More than half of people with chronic kidney disease die from heart problems. New research reveals a toxic signal from the kidney to the heart — and a path toward earlier diagnosis and targeted treatment.
For years, doctors have known that chronic kidney disease and heart failure often go hand in hand. Now, scientists say they have uncovered a direct, toxic link between the two organs that could change how millions of patients are diagnosed and treated.
Researchers at the University of Virginia Health System and Mount Sinai report that diseased kidneys release tiny particles into the bloodstream that can poison the heart. The discovery helps explain why more than half of people with chronic kidney disease ultimately die from cardiovascular problems and opens the door to new blood tests and therapies aimed at stopping that damage.
Chronic kidney disease, or CKD, affects more than 1 in 7 Americans, according to the National Institutes of Health. It is especially common among people with diabetes and high blood pressure. Yet both kidney and heart disease often progress quietly for years.
“Kidney and heart disease can develop silently, so they are often discovered only after damage has already been done,” co-author Uta Erdbrügger, an internal medicine physician-scientist in the University of Virginia School of Medicine’s Division of Nephrology, said in a news release. “Our findings can help to identify patients at risk for heart failure earlier, enabling earlier treatment and improved outcomes.”
Doctors have long seen that the worse a person’s kidney function becomes, the more likely they are to develop serious heart problems. But it has been hard to tease out why, because kidney disease and heart disease share many of the same risk factors, including obesity and high blood pressure. That overlap has made it difficult to prove that the kidney itself was sending a harmful signal to the heart.
The new study, published in the journal Circulation, points to that signal: microscopic particles called “circulating extracellular vesicles” that are produced in diseased kidneys.
Extracellular vesicles are tiny, bubble-like packages released by almost all cells. Under normal conditions, they act as messengers, carrying proteins and bits of genetic material from one cell to another to help coordinate how tissues work together.
In chronic kidney disease, however, the vesicles released by the kidney appear to carry a dangerous cargo. The team found that these vesicles are loaded with small, noncoding RNA molecules known as microRNA, or miRNA, that are toxic to heart tissue.
In laboratory mice, the researchers blocked these vesicles from circulating in the bloodstream. When they did, the animals’ heart function improved significantly, and signs of heart failure eased. That experiment suggested that the vesicles are not just bystanders but active drivers of heart damage.
To see if the same process might be happening in people, the scientists analyzed blood plasma from patients with chronic kidney disease and from healthy volunteers.
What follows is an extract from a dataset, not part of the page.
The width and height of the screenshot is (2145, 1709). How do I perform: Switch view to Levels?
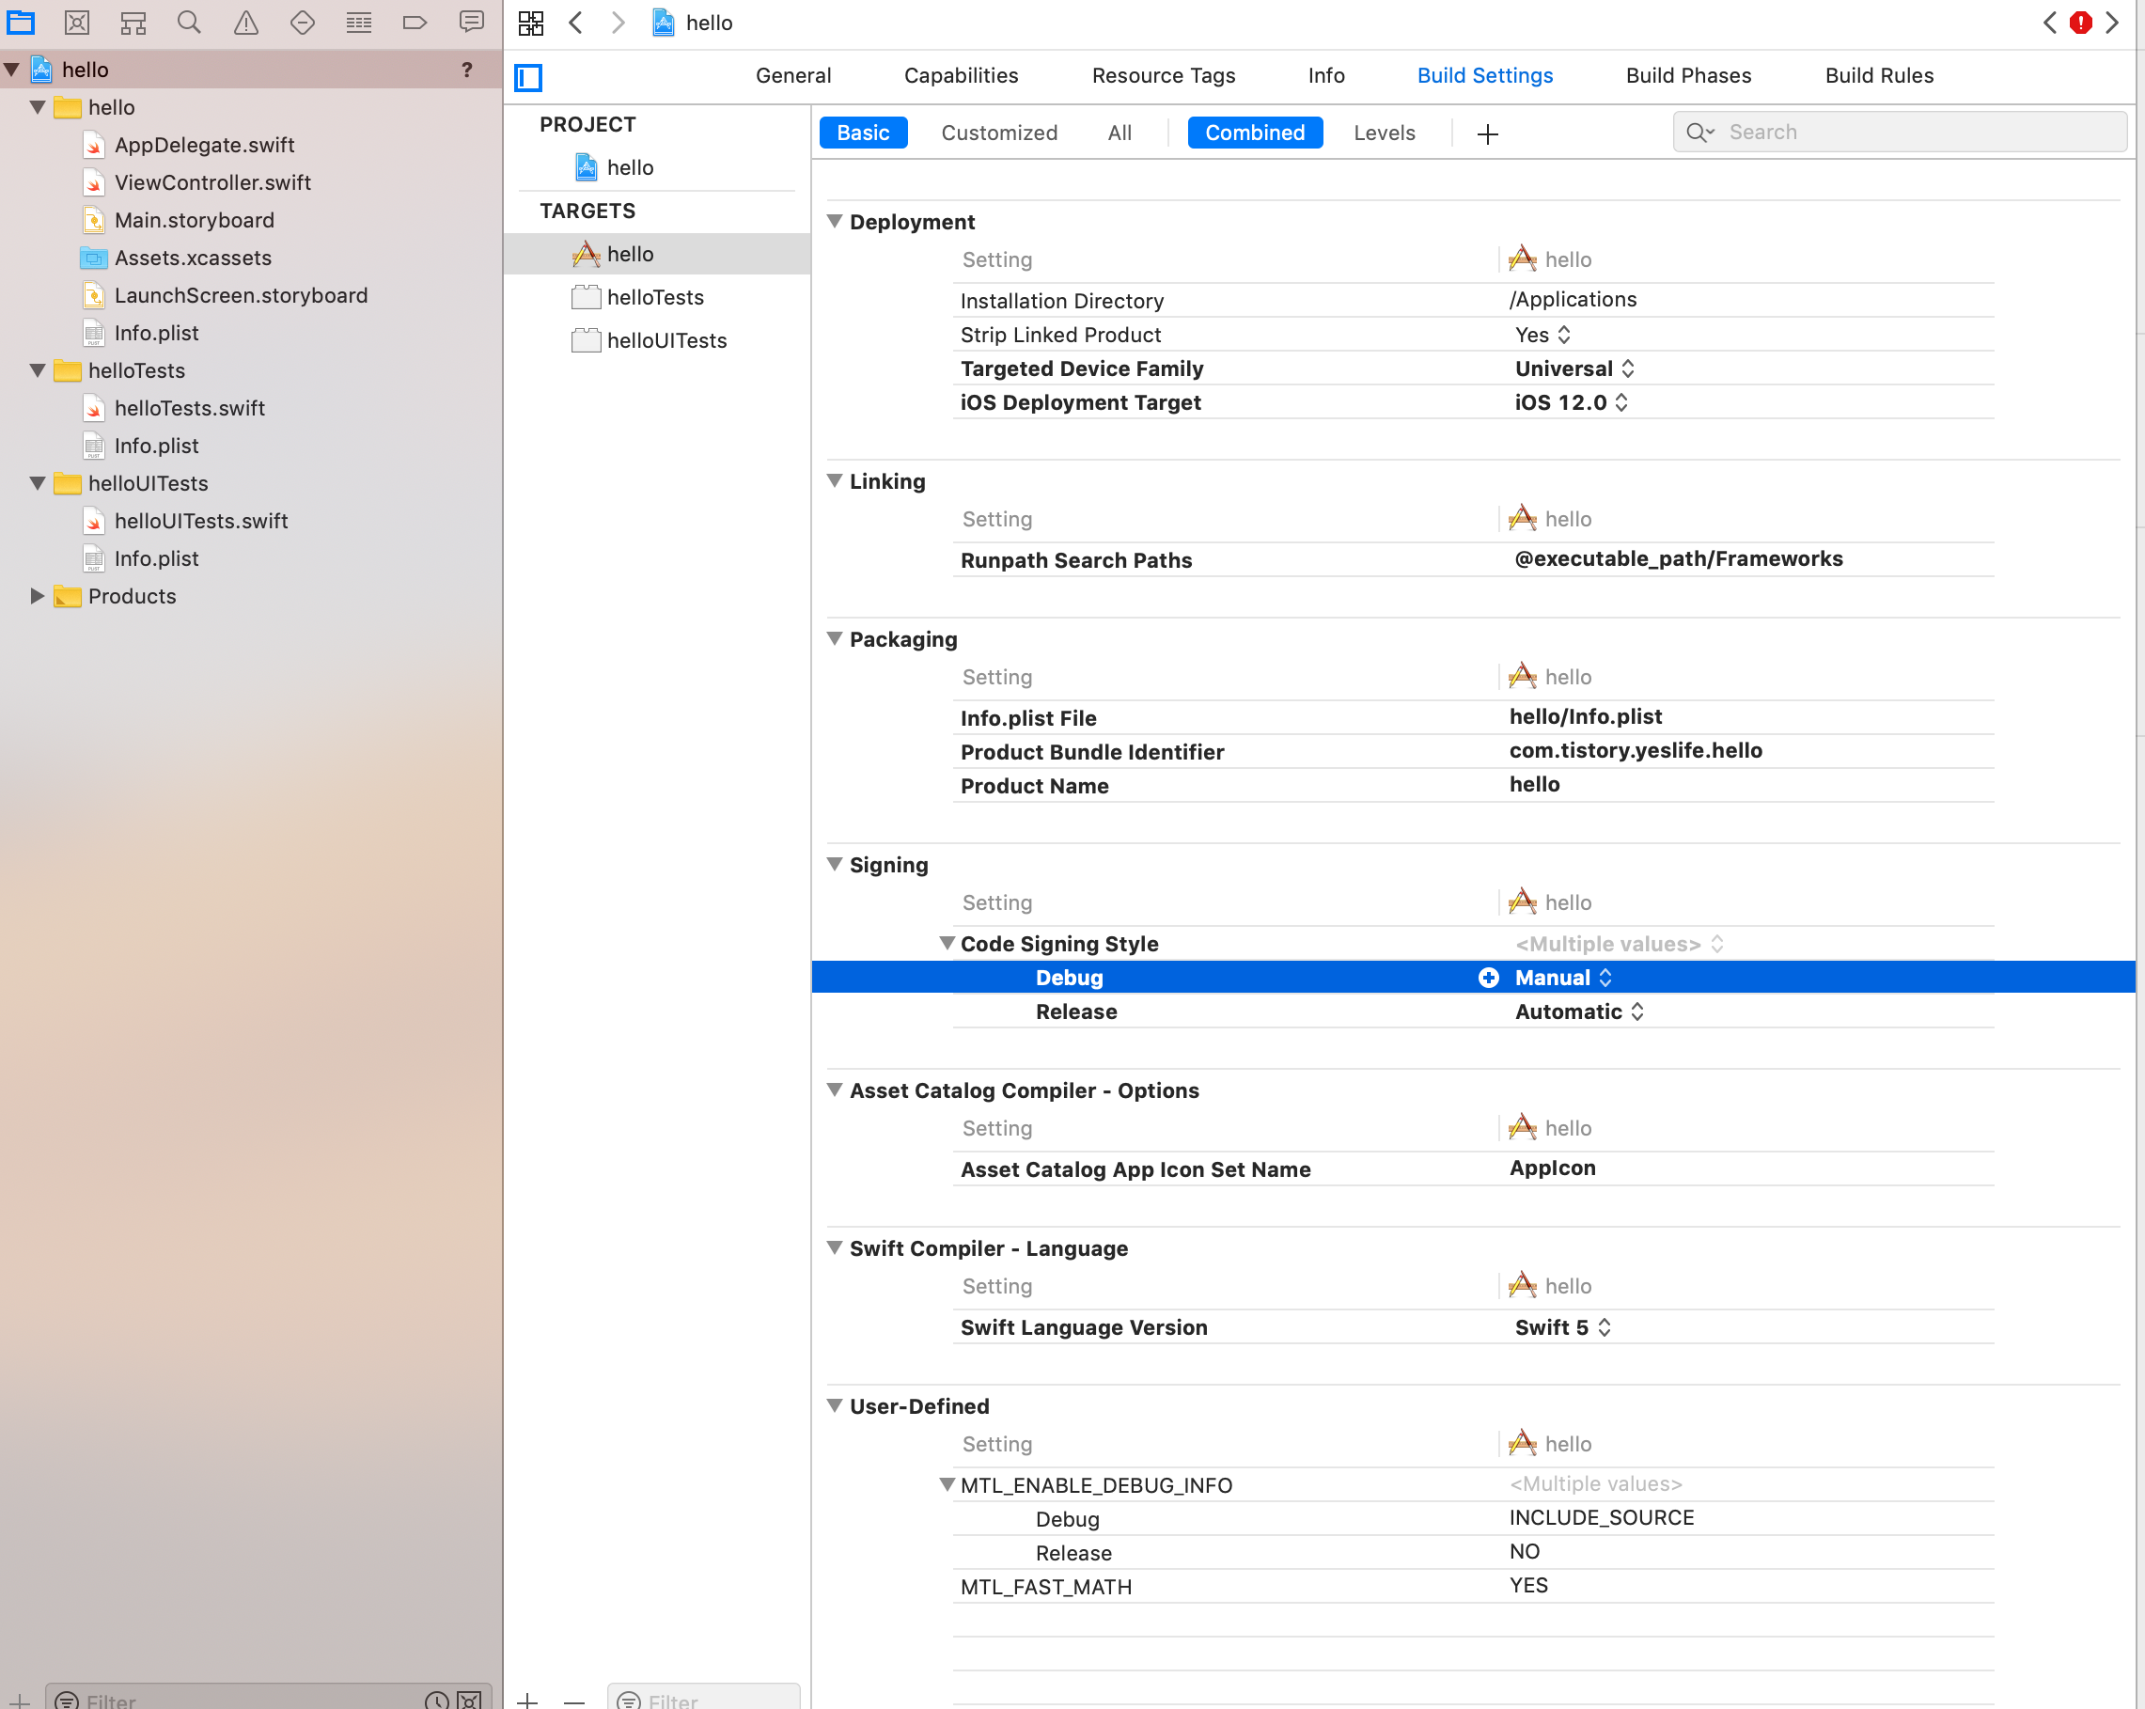[1384, 132]
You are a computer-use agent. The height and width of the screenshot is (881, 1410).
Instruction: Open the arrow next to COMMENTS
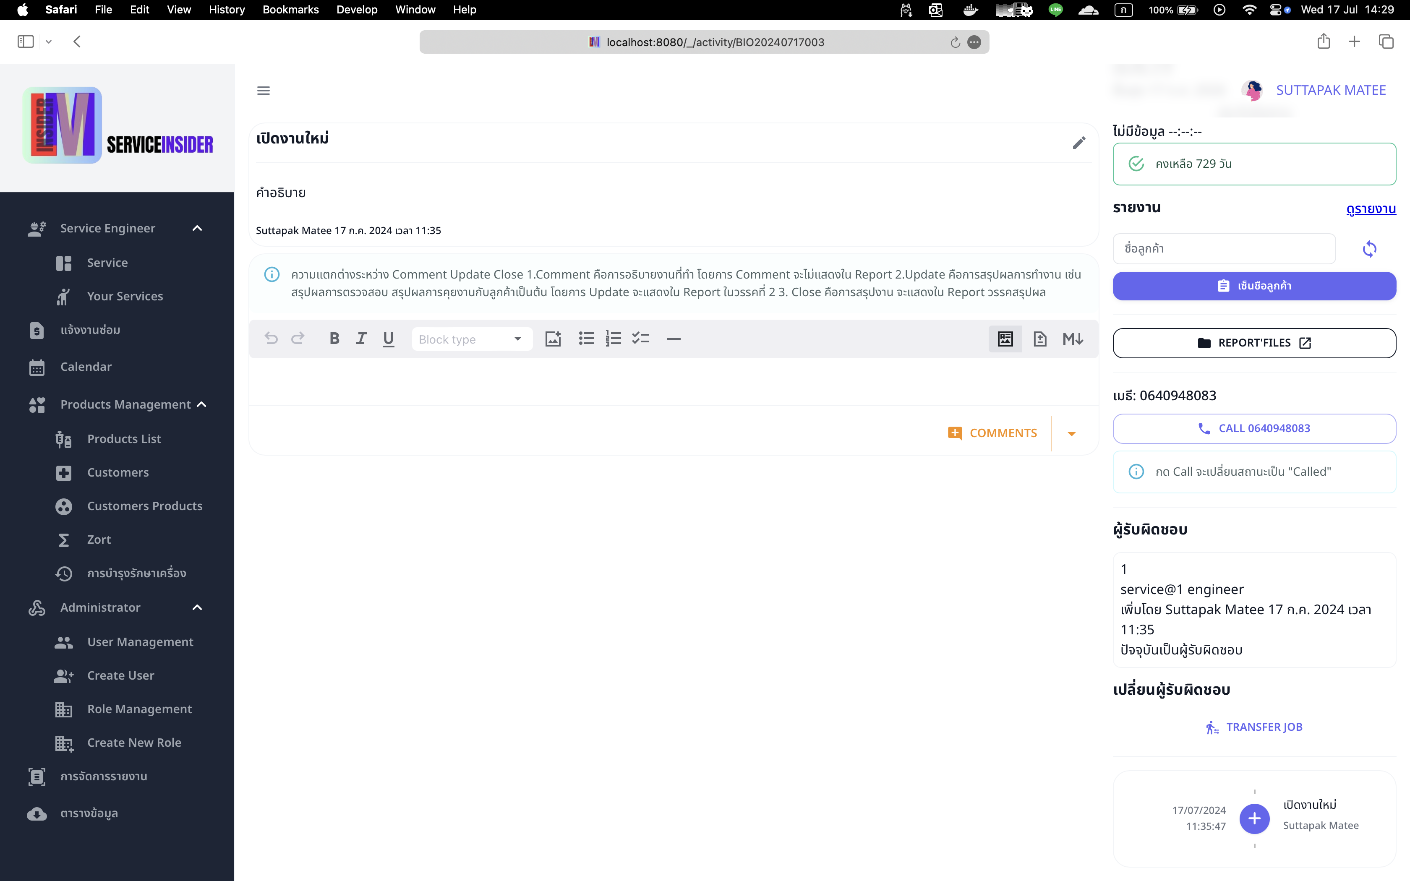pos(1071,434)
They found harmful extracellular vesicles circulating in the blood of CKD patients but not in the healthy group.
“Doctors always wondered how organs such as the kidney and heart communicate with each other. We show that EVs from the kidney can travel to the heart and be toxic,” Erdbrügger added. “We are just at the beginning to understand this communication.”
If further studies confirm these findings in larger groups of patients, the work could have several practical payoffs.
First, the toxic vesicles or their miRNA cargo could serve as biomarkers — measurable signals in the blood that flag which kidney patients are at highest risk for heart failure. That could allow doctors to monitor those patients more closely, adjust medications sooner and intervene before the heart is badly damaged.
Second, the vesicles themselves could become targets for new treatments. Therapies that block their release from the kidney, neutralize their harmful contents, or prevent them from reaching the heart might help protect cardiac function in people with CKD.
That is the team’s long-term goal.
“Our hope is to develop novel biomarkers and treatment options for our kidney patients at risk for heart disease,” added Erdbrügger. “Potentially our work will improve precision medicine for CKD and Heart failure patients, so that each patient gets the exact treatment they need.”
To accelerate progress, Erdbrügger is organizing a five-day, hands-on workshop at UVA focused on extracellular vesicle research. By training more scientists to study these particles, she aims to build a broader effort to understand and eventually control organ-to-organ communication in disease.
The project also reflects the mission of UVA’s new Paul and Diane Manning Institute of Biotechnology, which is designed to speed the path from lab discoveries to real-world treatments. By uncovering a specific, testable mechanism linking kidney disease to heart failure, the study gives researchers a concrete target to pursue.
For patients and families living with chronic kidney disease, the work does not change standard care overnight. But it offers a clearer picture of why the heart so often fails when the kidneys do — and a hopeful glimpse of future tools to detect and disarm that hidden threat before it is too late.